Maplewood Richmond Heights High School is a public high school in Maplewood, Missouri, United States.

==History==
Maplewood Richmond Heights School District was established in 1876 after St. Louis split from St. Louis County. The original high school building, designed by famed school architect William B. Ittner, built in 1929, is still standing and in use today.

As of 2022 the building has been undergoing major renovations and expansion.

==Sports==
In fall 2007, Maplewood's football team was undefeated in the regular season, losing to Blair Oaks, the defending state champions, in the state championship semifinal round with a score of 42–14. Maplewood's final record for the season was 12–1.

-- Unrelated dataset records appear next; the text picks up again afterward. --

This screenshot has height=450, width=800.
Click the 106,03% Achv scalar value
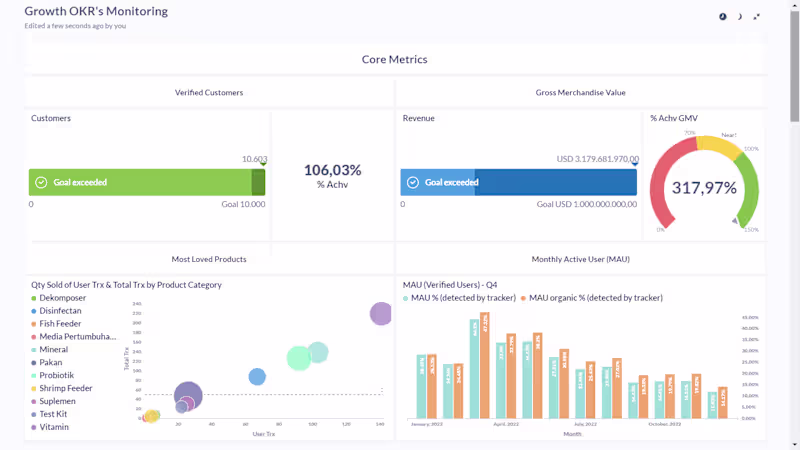tap(333, 170)
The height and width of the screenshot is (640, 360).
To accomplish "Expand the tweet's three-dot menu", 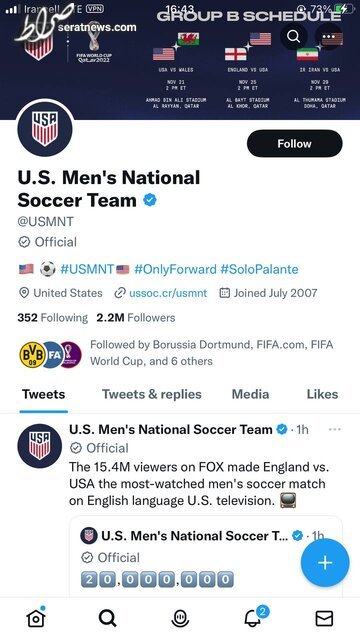I will pyautogui.click(x=334, y=429).
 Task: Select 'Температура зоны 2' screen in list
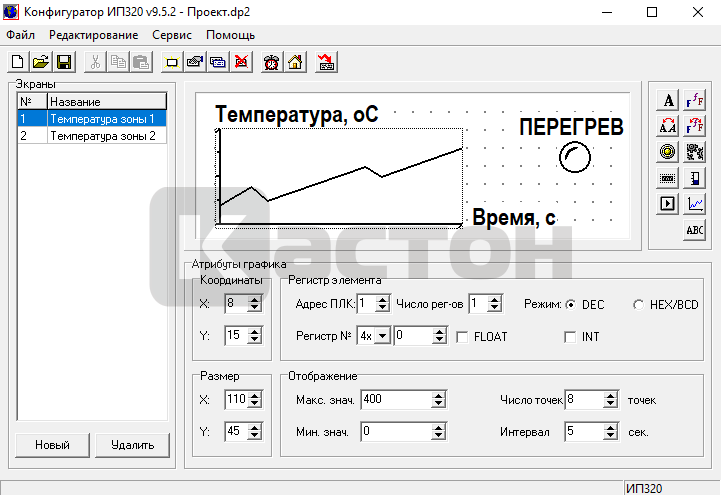(103, 135)
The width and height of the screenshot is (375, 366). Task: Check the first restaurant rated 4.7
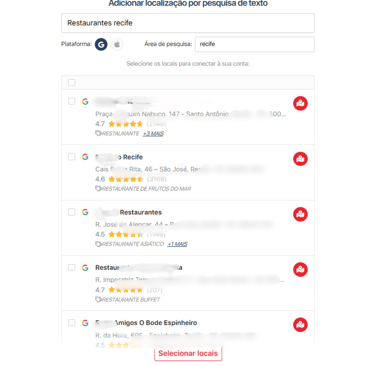click(x=72, y=101)
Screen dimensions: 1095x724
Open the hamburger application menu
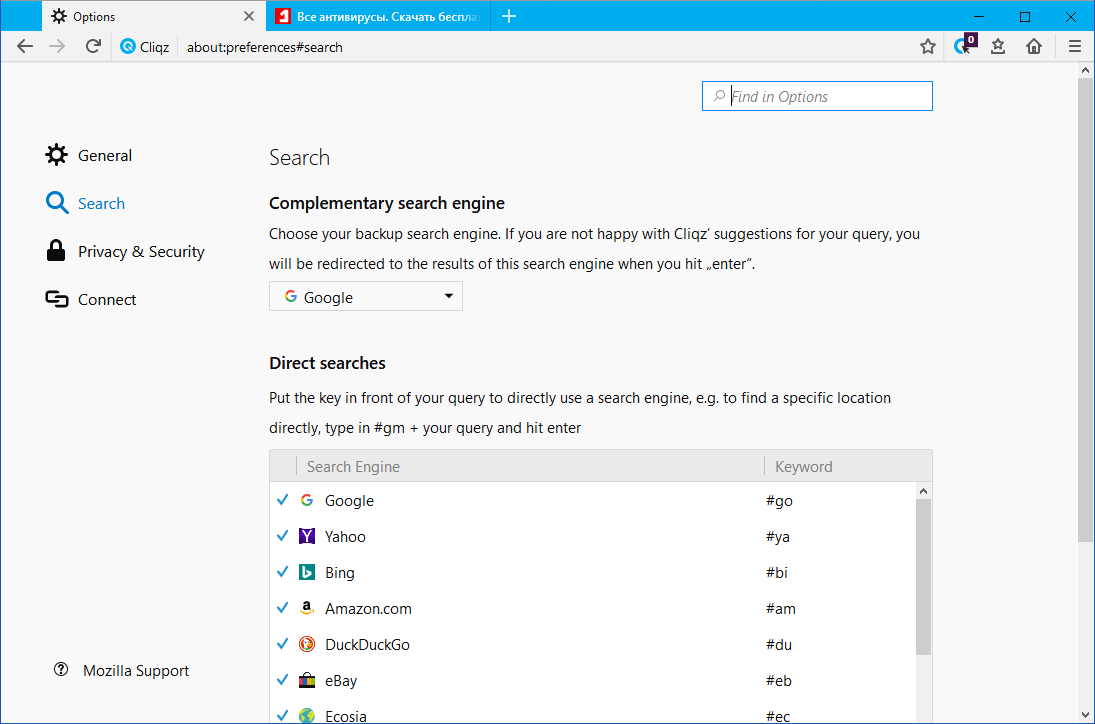click(x=1075, y=46)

In 2015, Maplewood Richmond Heights High School canceled its football program for the 2015–2016 season. Reasons included a lack of interest among the student body, injuries, and school size. Soccer replaced football for the school's homecoming game.

In the fall of 2015, the MRH Blue Devils soccer team broke the school's single season record in wins (20) after finishing the 2015–16 season 20–6.

Current sports are:
- Baseball
- Boys' basketball
  - State championships: 2007, 2008
- Girls' basketball
- Volleyball
- Cheerleading
- Girls' soccer
- Boys' soccer
- Cross country
- Track and field
- Wrestling
  - State championships: 1941, 1942, 1943, 1944, 1945, 1946, 1973
- Girls' softball
- Boys golf: grew 100% post Covid

==Notable alumni==
- Tershawn Wharton, professional American football defensive end and Super Bowl LVII champion for the Kansas City Chiefs.
- Mark Christman, professional Major League Baseball infielder for the St. Louis Browns.
- Paul Christman, professional American Football quarterback for the Chicago Cardinals and Green Bay Packers.